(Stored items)
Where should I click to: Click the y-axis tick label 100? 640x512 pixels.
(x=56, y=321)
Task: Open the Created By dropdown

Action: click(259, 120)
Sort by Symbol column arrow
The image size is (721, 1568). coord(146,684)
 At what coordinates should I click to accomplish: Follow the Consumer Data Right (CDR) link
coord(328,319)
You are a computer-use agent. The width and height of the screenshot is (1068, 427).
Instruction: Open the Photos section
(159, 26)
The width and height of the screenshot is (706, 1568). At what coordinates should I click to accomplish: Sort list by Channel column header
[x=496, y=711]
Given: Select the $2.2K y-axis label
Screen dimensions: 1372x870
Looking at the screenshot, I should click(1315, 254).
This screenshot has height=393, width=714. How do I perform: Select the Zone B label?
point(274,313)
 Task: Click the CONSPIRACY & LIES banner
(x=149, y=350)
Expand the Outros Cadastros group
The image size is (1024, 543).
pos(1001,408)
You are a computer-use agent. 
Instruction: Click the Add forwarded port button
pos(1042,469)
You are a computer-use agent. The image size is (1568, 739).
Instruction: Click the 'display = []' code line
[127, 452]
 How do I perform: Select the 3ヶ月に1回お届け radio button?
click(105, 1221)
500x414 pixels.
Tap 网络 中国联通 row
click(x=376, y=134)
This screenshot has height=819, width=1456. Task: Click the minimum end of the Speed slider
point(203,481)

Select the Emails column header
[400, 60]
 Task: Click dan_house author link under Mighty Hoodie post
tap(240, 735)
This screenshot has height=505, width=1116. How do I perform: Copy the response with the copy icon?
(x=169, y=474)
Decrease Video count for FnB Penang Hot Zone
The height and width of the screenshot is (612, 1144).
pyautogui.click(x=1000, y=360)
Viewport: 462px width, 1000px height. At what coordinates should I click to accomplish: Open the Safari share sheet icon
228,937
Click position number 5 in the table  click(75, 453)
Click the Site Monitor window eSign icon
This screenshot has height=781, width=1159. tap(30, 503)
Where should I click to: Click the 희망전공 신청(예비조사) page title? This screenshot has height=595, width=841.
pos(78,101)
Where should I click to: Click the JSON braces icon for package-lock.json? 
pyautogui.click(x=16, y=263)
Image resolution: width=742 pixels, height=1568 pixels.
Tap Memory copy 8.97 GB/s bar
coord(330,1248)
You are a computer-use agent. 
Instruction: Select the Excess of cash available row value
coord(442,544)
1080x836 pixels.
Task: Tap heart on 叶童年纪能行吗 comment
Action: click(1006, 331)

#### [Exercise directions]
Write every entry out again. Keep each one exact.

#### [Answer to this task]
Where should I click to: Click the y-axis tick label 100? 640x512 pixels.
(x=56, y=321)
Task: Open the Created By dropdown

Action: click(259, 120)
Sort by Symbol column arrow
The image size is (721, 1568). coord(146,684)
 At what coordinates should I click to accomplish: Follow the Consumer Data Right (CDR) link
coord(328,319)
You are a computer-use agent. The width and height of the screenshot is (1068, 427).
Instruction: Open the Photos section
(159, 26)
The width and height of the screenshot is (706, 1568). At what coordinates should I click to accomplish: Sort list by Channel column header
[x=496, y=711]
Given: Select the $2.2K y-axis label
Screen dimensions: 1372x870
Looking at the screenshot, I should click(1315, 254).
This screenshot has height=393, width=714. How do I perform: Select the Zone B label?
point(274,313)
 Task: Click the CONSPIRACY & LIES banner
(x=149, y=350)
Expand the Outros Cadastros group
The image size is (1024, 543).
pos(1001,408)
You are a computer-use agent. 
Instruction: Click the Add forwarded port button
pos(1042,469)
You are a computer-use agent. The image size is (1568, 739).
Instruction: Click the 'display = []' code line
[127, 452]
 How do I perform: Select the 3ヶ月に1回お届け radio button?
click(105, 1221)
500x414 pixels.
Tap 网络 中国联通 row
click(x=376, y=134)
This screenshot has height=819, width=1456. Task: Click the minimum end of the Speed slider
point(203,481)

Select the Emails column header
[400, 60]
 Task: Click dan_house author link under Mighty Hoodie post
tap(240, 735)
This screenshot has height=505, width=1116. How do I perform: Copy the response with the copy icon?
(x=169, y=474)
Decrease Video count for FnB Penang Hot Zone
The height and width of the screenshot is (612, 1144).
pyautogui.click(x=1000, y=360)
Viewport: 462px width, 1000px height. At what coordinates should I click to accomplish: Open the Safari share sheet icon
228,937
Click position number 5 in the table  click(75, 453)
Click the Site Monitor window eSign icon
This screenshot has height=781, width=1159. tap(30, 503)
Where should I click to: Click the 희망전공 신청(예비조사) page title? This screenshot has height=595, width=841.
pos(78,101)
Where should I click to: Click the JSON braces icon for package-lock.json? 
pyautogui.click(x=16, y=263)
Image resolution: width=742 pixels, height=1568 pixels.
Tap Memory copy 8.97 GB/s bar
coord(330,1248)
You are a computer-use agent. 
Instruction: Select the Excess of cash available row value
coord(442,544)
1080x836 pixels.
Task: Tap heart on 叶童年纪能行吗 comment
Action: click(1006, 331)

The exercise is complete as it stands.